First, I want to thank everyone for your continued patience last week as we handled the backlog and began to tune our new archiving algorithms. After adding more server capacity, spinning up a few more archiving processes, and tweaking a few settings, we were able to catch up on over TWO MILLION tweets that were waiting for processing. Now we are current and usually get new tweets into the archive within approximately 30 minutes (we are just starting to measure this, so this will be variable) and ingesting 150+ tweets per second from Twitter. So hang in there as we continue to make things even more efficient.
With regards to the operations of system, we have received a couple complaints about archives “missing” tweets.

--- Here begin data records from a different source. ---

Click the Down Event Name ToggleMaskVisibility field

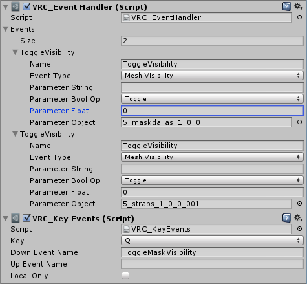[x=212, y=252]
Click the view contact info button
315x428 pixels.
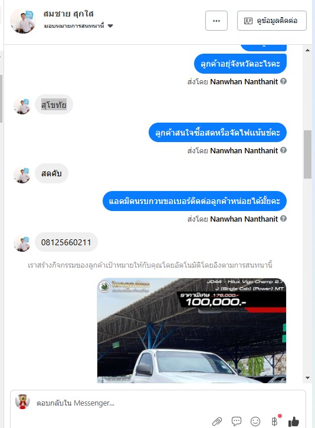(x=272, y=21)
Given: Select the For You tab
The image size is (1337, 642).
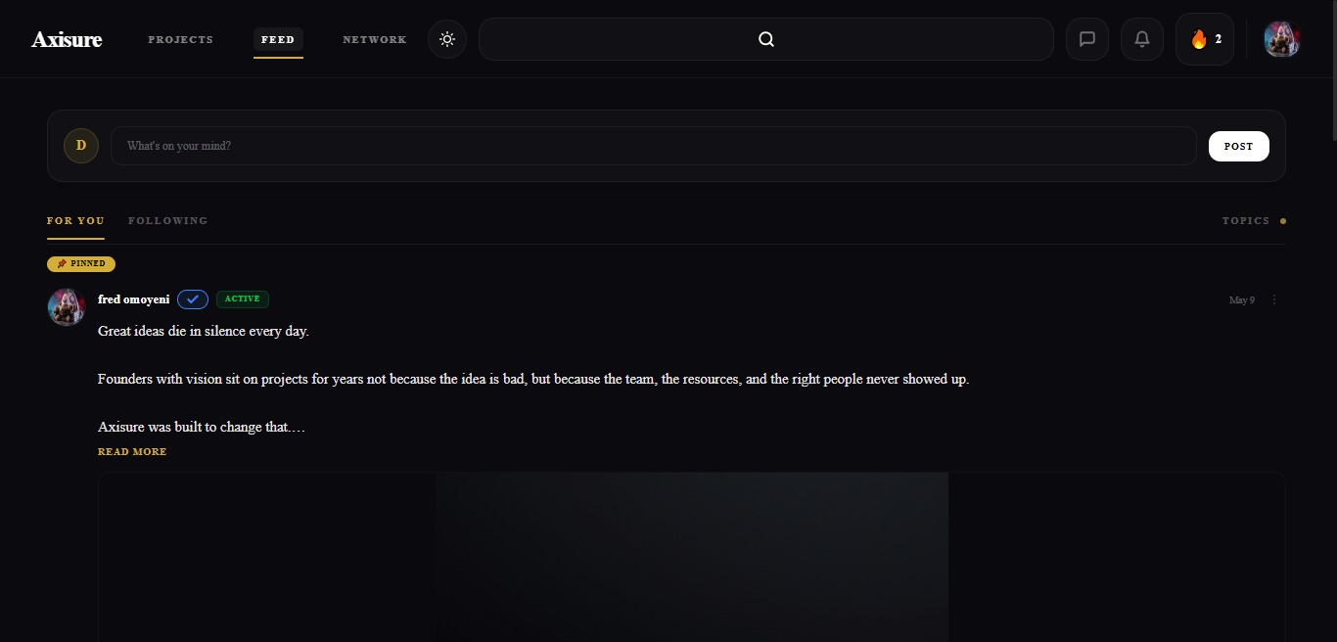Looking at the screenshot, I should click(x=75, y=221).

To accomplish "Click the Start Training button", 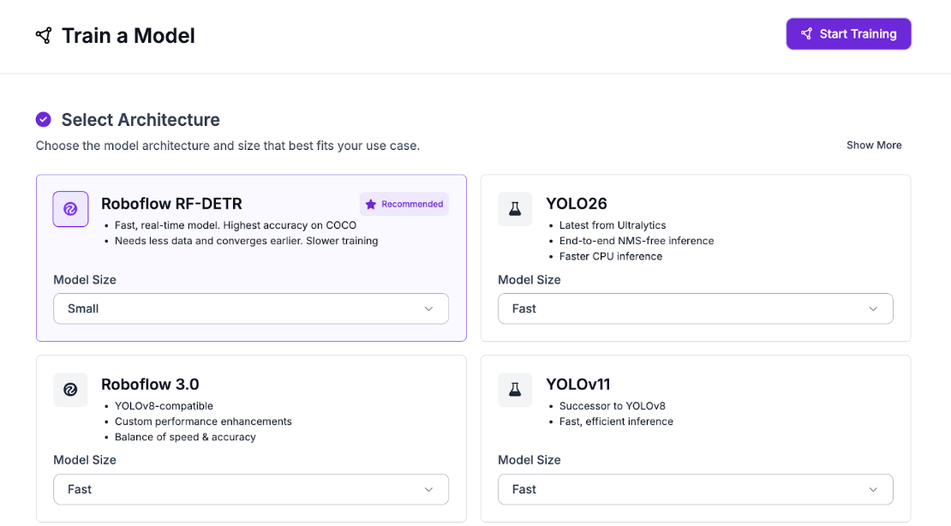I will point(848,34).
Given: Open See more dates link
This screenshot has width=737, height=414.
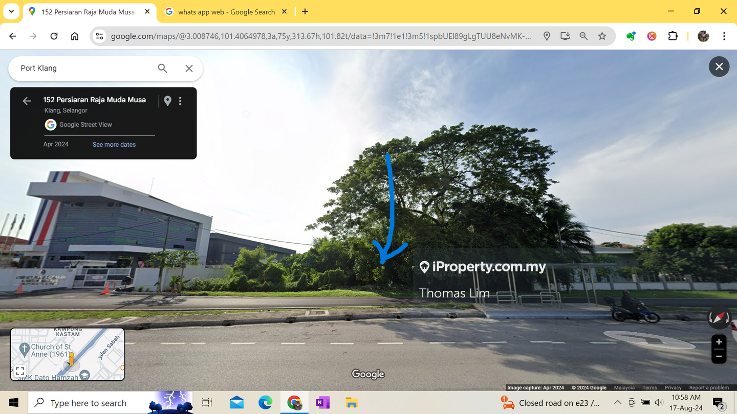Looking at the screenshot, I should point(114,145).
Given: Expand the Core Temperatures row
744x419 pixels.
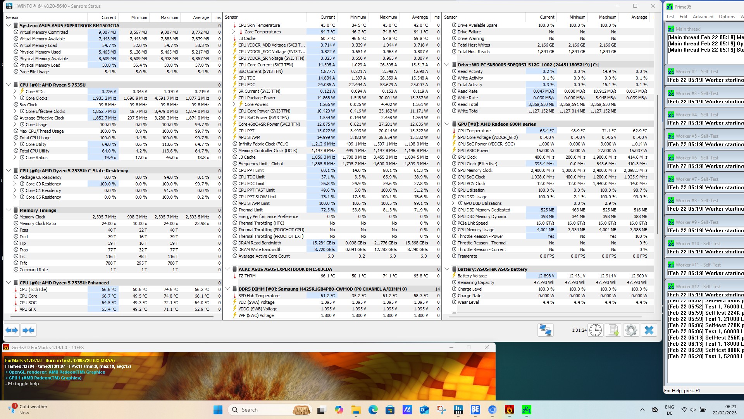Looking at the screenshot, I should pos(234,32).
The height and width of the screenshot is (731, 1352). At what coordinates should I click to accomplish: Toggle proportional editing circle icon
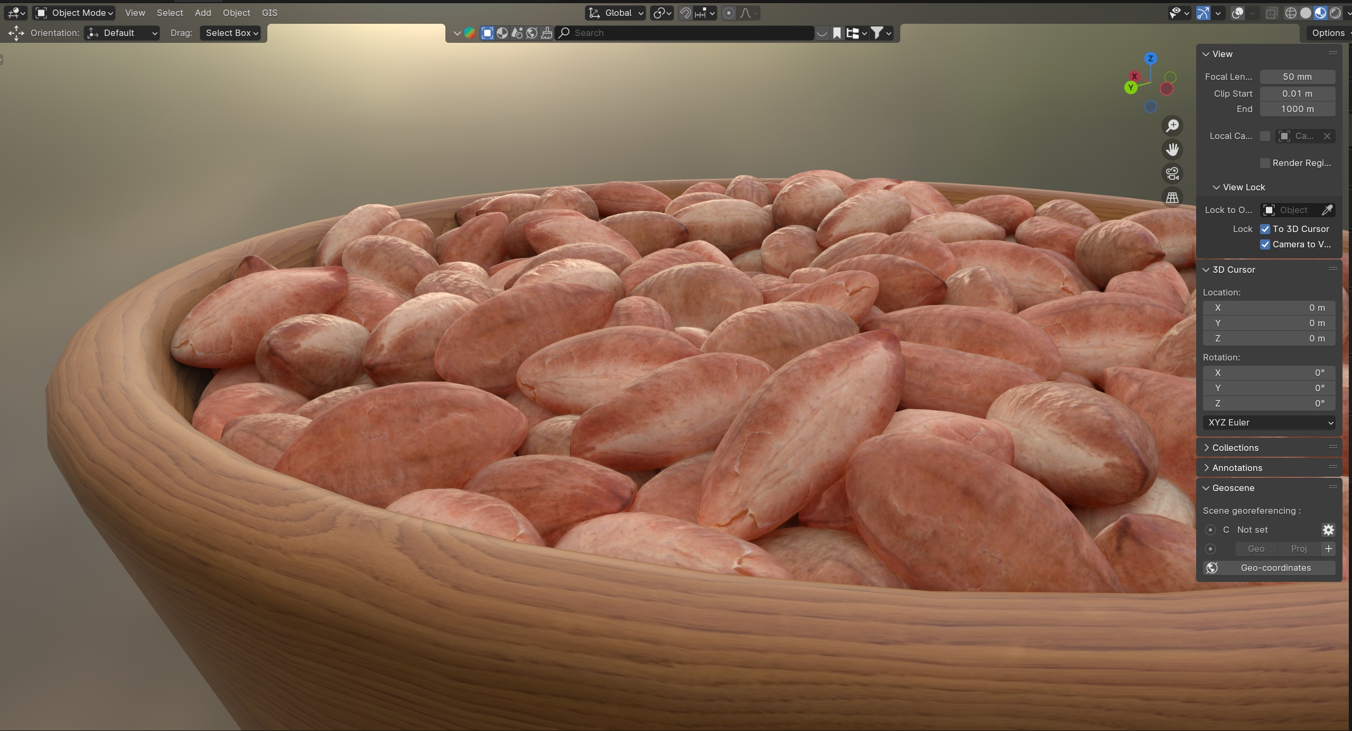click(x=729, y=13)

One of them was very blatant and I was shocked to find out how much was missing. In most cases these “missed” tweets will be filled in over time as we have a background archiving process that is reaching back into the Twitter search case to fill in any holes from the Twitter stream (which can happen if we temporarily lose connectivity, etc). This is something we are going to continue to monitor b/c 100% accuracy is always our goal. If you see an issue, don’t hesitate to log something via Feedback (http://community.twapperkeeper.com) or contact us directly at firstname.lastname@example.org – b/c we can usually fix pretty quickly.
Finally, SPAM. As a temporary fix we have blocked the string HTTP from our notebook descriptions since spammers are usually putting URL links in the description to get the links to their sites. This is just a short term fix and we plan to incorporate a CAPTCHA as a first step of defense. In the meantime we will also keep an eye out for spam and simply delete it.